━━━ Ausgangstext ━━━
Die Worte kamen flüssig aus dem Mund von Craig Romney. Er sei nach Miami gekommen, über den festen Charakter und die Werte seines Vaters zu berichten. Er sei überzeugt, dass dieser "un presidente excelente" wäre, sagte Craig Romney in makellosem Spanisch, und dass dieser Amerika wieder zu alter Stärke führen werde. Die Sätze des 30-Jährigen, der einige Jahre in Chile für die Mormonen missioniert hat, lösten einen Jubelsturm unter den Besuchern des "Hispanic Leadership Network" aus.
Fünf Tage vor der Vorwahl in Florida hatten sich republikanische Politiker, Funktionäre und Strategen in einem noblen Golf-Hotel versammelt, um zu beratschlagen, wie sie ihre beiden großen Ziele erreichen können: Den Einfluss der spanisch-sprechenden Amerikaner zu erhöhen - und Barack Obama aus dem Weißen Haus zu jagen. Eine Stunde vor Romney hatte dessen Konkurrent Newt Gingrich eine Rede gehalten, doch wie schon bei der letzten TV-Debatte ging der 64-jährige Romney als Sieger aus dem Duell hervor. Nachdem Craigs kleiner Sohn Porter fröhlich "Holá" ins Mikro gekräht hatte, wandte sich Ann Romney an das Publikum.
Wichtiger als Mitts beruflicher Erfolg, der ihn zum Multimillionär gemacht habe, sei seine Leistung als Vater von fünf Kindern und Großvater von 16 Enkeln. Nach der gescheiterten Kandidatur 2008 habe sie sich geschworen, dies nie mehr mitmachen zu wollen, verriet die blonde Frau, die seit 42 Jahren mit Romney verheiratet ist. Als der überlegt habe, erneut zu kandidieren, habe sie ihm nur eine Frage gestellt: "Can you fix it?" Er habe dies bejaht und auch sie sei überzeugt, dass ihr Mann eine Lösung für Amerikas Probleme finden und neue Jobs schaffen werde.
Und offensichtlich teilen immer mehr Republikaner in Florida diese Meinung: In einer aktuellen Umfrage liegt Romney mit 38 Prozent neun Punkte vor Newt Gingrich, während Ron Paul und Rick Santorum um den dritten Platz konkurrieren. 22 Prozent der 19 Millionen Einwohner des "sunshine state" sind Hispanics - unter den wahlberechtigten Republikanern haben elf Prozent ihre Wurzeln in Kuba, Puerto Rico, Mexiko oder Nicaragua. Landesweit ist bereits jeder sechste Amerikaner spanisch-sprachig, und 2050 wird ihr Anteil laut US-Statistikbehörde auf 25 Prozent wachsen.
━━━ Auszüge aus Datensätzen ━━━
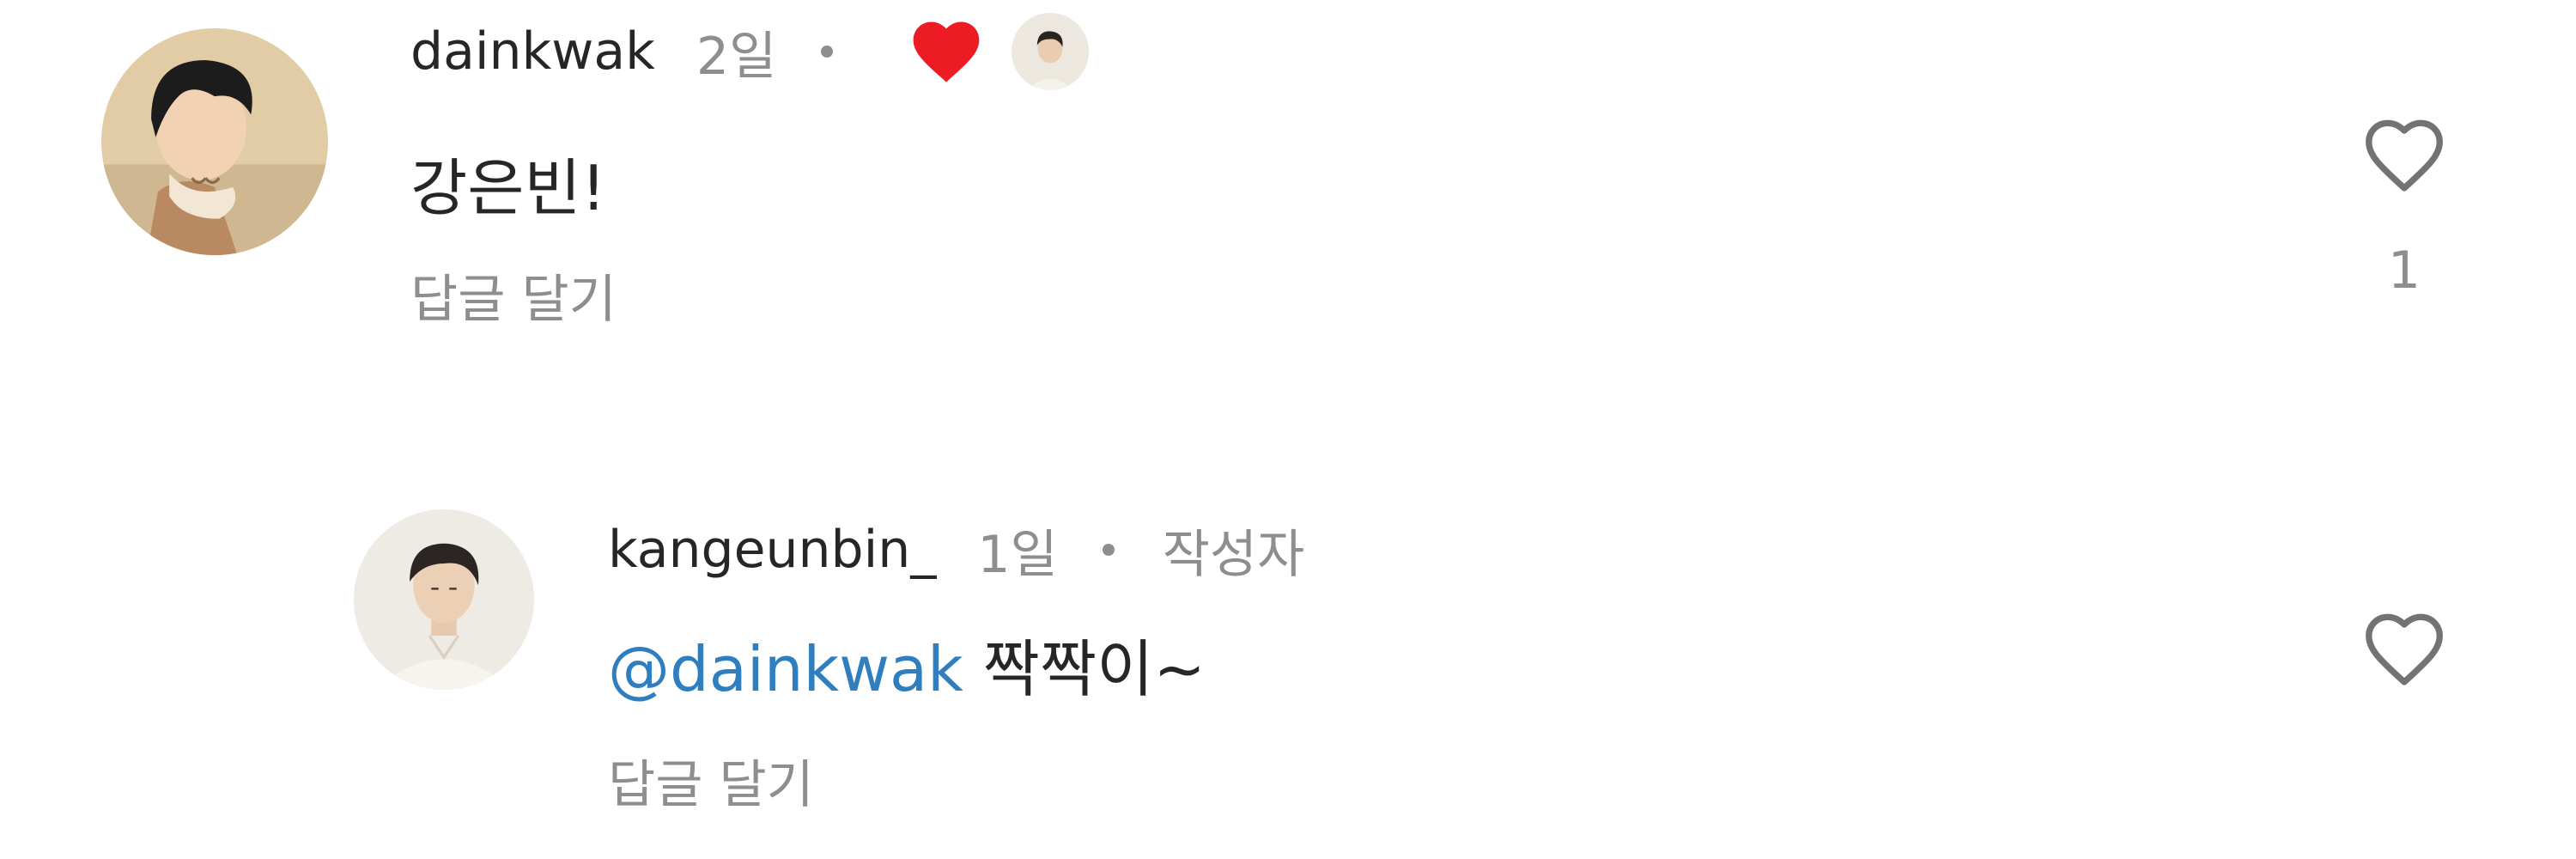 Image resolution: width=2576 pixels, height=859 pixels. Describe the element at coordinates (1051, 52) in the screenshot. I see `author-avatar` at that location.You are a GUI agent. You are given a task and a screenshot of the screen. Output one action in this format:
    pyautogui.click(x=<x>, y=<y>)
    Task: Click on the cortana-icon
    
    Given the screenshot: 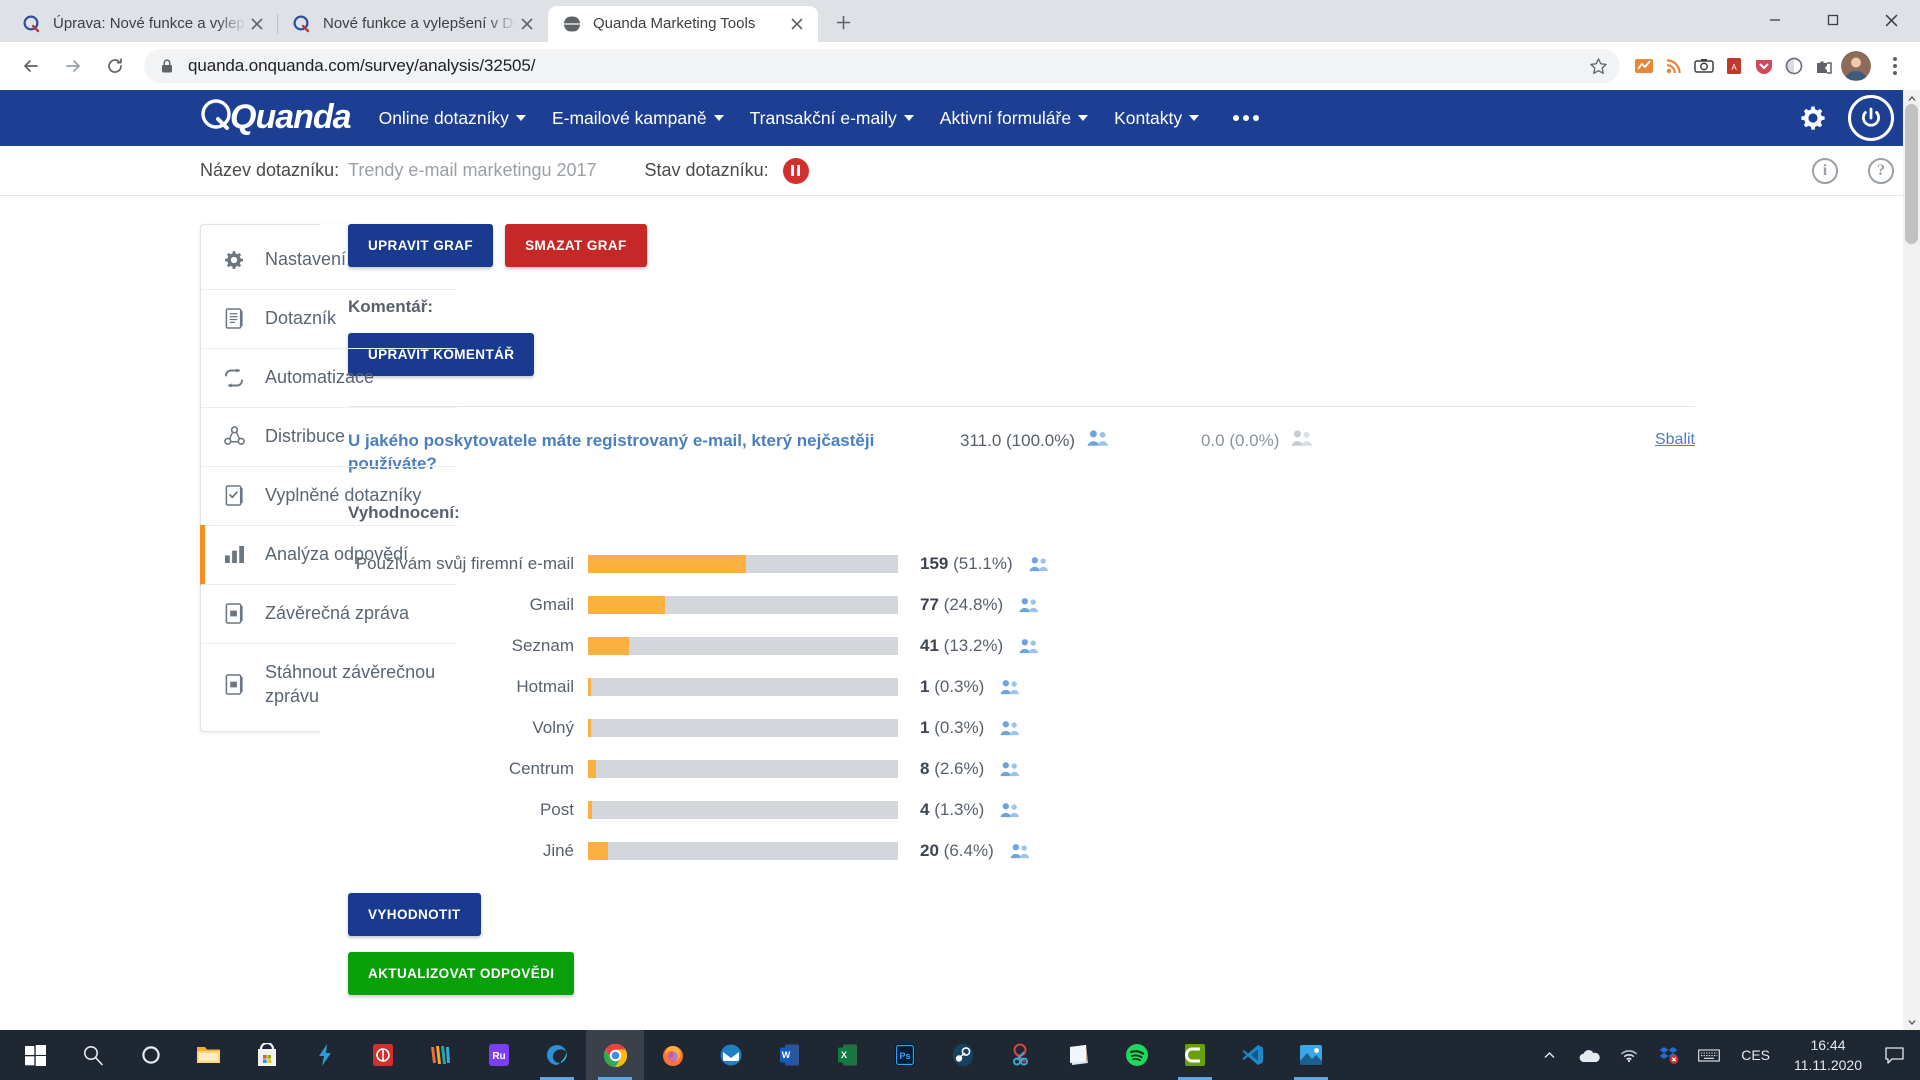 What is the action you would take?
    pyautogui.click(x=151, y=1055)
━━━
=== Ihre Aufgaben ===
• A. Seit wie vielen Jahren ist Ann Romney laut dem Bericht über Romney mit ihm verheiratet?
• B. Bitte schreiben Sie aus dem Bericht über Romney den Abschnitt ab, der bei den Worten „Und offensichtlich teilen“ beginnt und nach „25 Prozent wachsen.“ endet.
• C. Knüpfen Sie an den Bericht über Romney an und schreiben Sie ihn nach dem letzten Satz weiter.
Die Datensätze haben mit dem Bericht über Romney nichts zu tun.

=== Ihre Antworten ===
• A. Seit 42 Jahren.

• B.
Und offensichtlich teilen immer mehr Republikaner in Florida diese Meinung: In einer aktuellen Umfrage liegt Romney mit 38 Prozent neun Punkte vor Newt Gingrich, während Ron Paul und Rick Santorum um den dritten Platz konkurrieren. 22 Prozent der 19 Millionen Einwohner des "sunshine state" sind Hispanics - unter den wahlberechtigten Republikanern haben elf Prozent ihre Wurzeln in Kuba, Puerto Rico, Mexiko oder Nicaragua. Landesweit ist bereits jeder sechste Amerikaner spanisch-sprachig, und 2050 wird ihr Anteil laut US-Statistikbehörde auf 25 Prozent wachsen.

• C.
"Die Tatsache, dass Mitt eine so großartige Familie hat, beeindruckt nicht nur mich", sagt eine Anhängerin der Republikaner, die 1961 mit ihren Eltern aus Kuba geflohen ist. Zwar sei die Wirtschaftslage angesichts einer Arbeitslosenquote von elf Prozent unter Hispanics das dominierende Thema in der community, doch die drei Ehen von Newt Gingrich verstörten viele Ältere. Und selbstverständlich hob der 64-jährige Romney in seinem halbstündigen Auftritt seine Wirtschaftserfahrung hervor: Er wolle dafür auch das ökonomische Potenzial Zentral- und Lateinamerikas nutzen, damit mehr Amerikaner Arbeit fänden.
"Wir machen einen Fehler, wenn wir uns nur auf China oder Europa konzentrieren", verkündete Romney. Freihandel und enge ökonomische Beziehungen seien die beste Art, um Demokratie zu fördern. Entsprechende Anreize könnten auch in der Kuba-Frage wirken, in der Barack Obama laut Romney komplett versagt hat. "Wir werden helfen, dass Kuba wieder frei wird", versprach er unter dem tosenden Beifall des Publikums.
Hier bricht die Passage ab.